**Task instructions:** Report how many of the following lines contain the string "below". Give the number alone.

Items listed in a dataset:
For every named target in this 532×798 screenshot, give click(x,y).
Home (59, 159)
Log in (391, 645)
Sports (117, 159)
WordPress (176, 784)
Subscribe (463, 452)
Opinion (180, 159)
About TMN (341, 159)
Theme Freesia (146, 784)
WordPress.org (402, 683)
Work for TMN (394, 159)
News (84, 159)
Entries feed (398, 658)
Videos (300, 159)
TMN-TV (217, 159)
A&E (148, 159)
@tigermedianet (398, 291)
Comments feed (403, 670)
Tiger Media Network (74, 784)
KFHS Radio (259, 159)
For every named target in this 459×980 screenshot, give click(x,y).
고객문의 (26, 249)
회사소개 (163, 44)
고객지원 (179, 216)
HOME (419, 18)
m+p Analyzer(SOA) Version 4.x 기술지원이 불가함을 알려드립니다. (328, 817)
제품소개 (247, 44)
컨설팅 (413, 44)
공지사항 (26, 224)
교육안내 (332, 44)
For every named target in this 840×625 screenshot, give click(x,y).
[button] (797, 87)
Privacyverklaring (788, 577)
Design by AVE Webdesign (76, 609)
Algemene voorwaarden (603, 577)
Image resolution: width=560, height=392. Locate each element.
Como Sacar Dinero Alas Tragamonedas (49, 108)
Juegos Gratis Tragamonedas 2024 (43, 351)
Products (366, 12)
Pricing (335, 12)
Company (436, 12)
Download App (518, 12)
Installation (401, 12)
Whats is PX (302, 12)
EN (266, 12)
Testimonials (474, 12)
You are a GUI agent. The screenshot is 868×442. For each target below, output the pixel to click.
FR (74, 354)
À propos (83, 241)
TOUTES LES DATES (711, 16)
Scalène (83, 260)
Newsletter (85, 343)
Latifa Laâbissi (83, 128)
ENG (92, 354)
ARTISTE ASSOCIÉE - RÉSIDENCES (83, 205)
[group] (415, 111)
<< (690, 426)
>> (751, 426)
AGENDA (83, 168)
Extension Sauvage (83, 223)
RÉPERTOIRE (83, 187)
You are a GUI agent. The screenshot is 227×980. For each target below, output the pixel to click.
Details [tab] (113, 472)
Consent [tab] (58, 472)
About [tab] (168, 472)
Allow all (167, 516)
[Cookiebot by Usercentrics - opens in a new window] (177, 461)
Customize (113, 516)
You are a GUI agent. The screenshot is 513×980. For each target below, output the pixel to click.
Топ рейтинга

**The reply:** 3